Data entries:

-----

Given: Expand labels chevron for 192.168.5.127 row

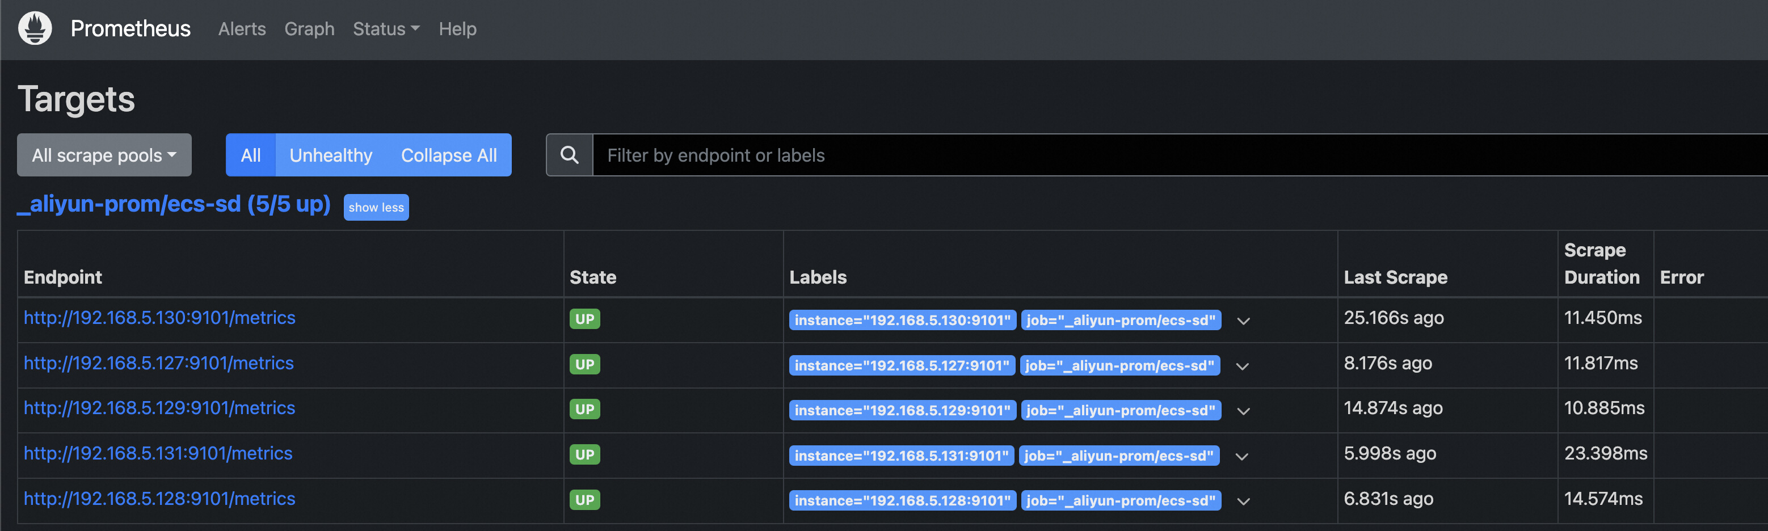Looking at the screenshot, I should click(1242, 366).
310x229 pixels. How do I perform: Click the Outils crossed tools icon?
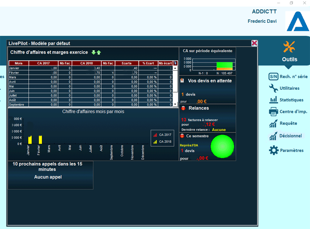(289, 47)
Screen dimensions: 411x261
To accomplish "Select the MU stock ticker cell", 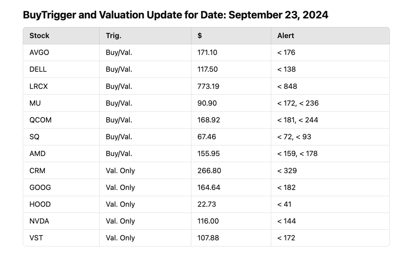I will (x=35, y=103).
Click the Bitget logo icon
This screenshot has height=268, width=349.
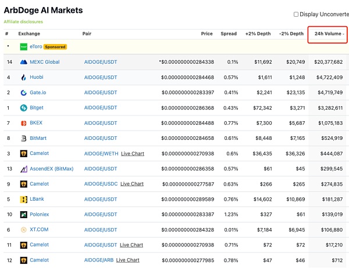(24, 108)
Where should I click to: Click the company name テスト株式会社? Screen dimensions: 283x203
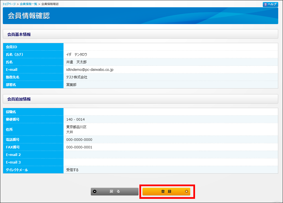(77, 77)
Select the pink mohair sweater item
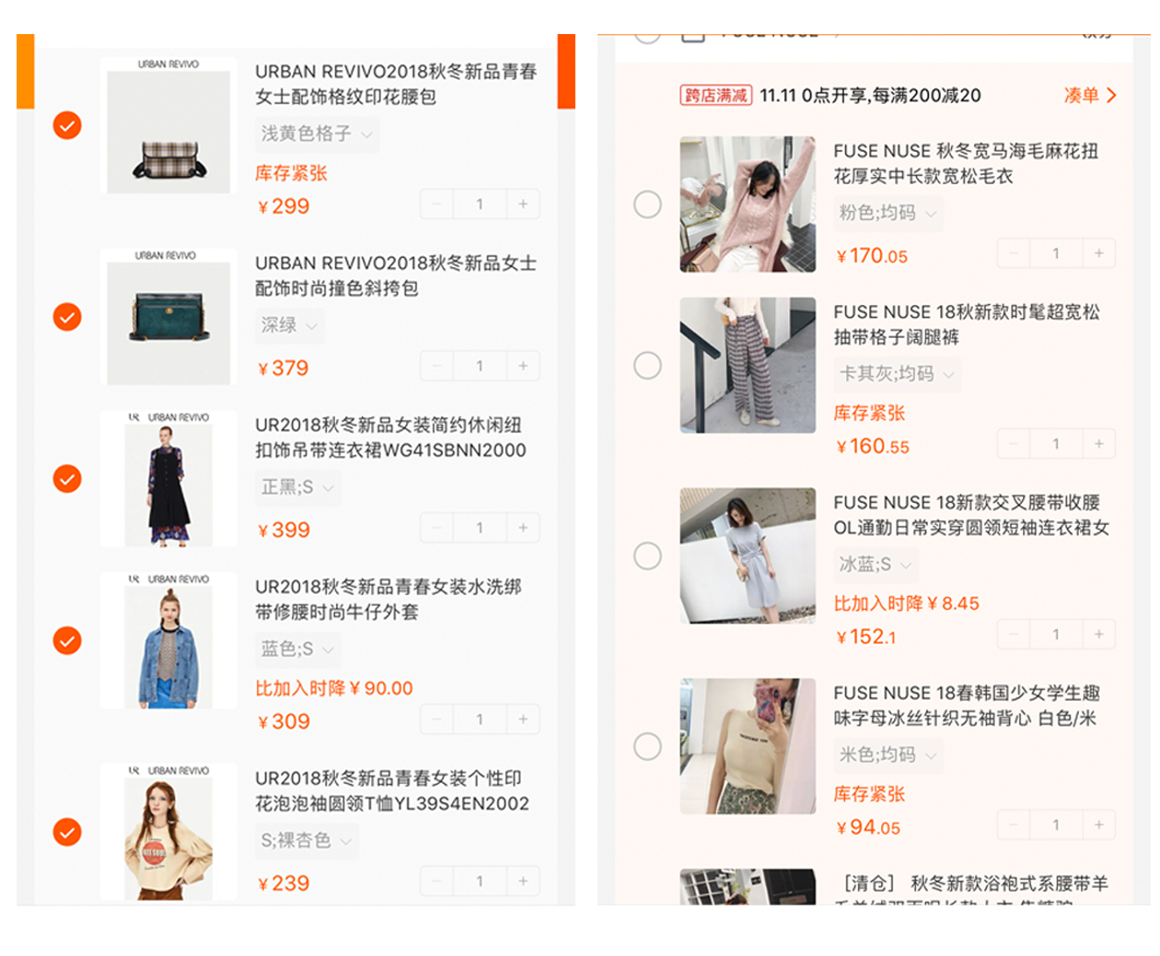Image resolution: width=1160 pixels, height=956 pixels. pyautogui.click(x=647, y=204)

-----

▶ TASK
Repeat the lines of the data entries verbatim, from the one containing "Click the Bitget logo icon" down through the end of the data entries, including both ends. Omit the pictures from your answer.

▶ THE COMPLETED TASK
Click the Bitget logo icon
This screenshot has height=268, width=349.
(24, 108)
Where should I click to: Click the company name テスト株式会社? Screen dimensions: 283x203
(77, 77)
Select the pink mohair sweater item
Image resolution: width=1160 pixels, height=956 pixels. pyautogui.click(x=647, y=204)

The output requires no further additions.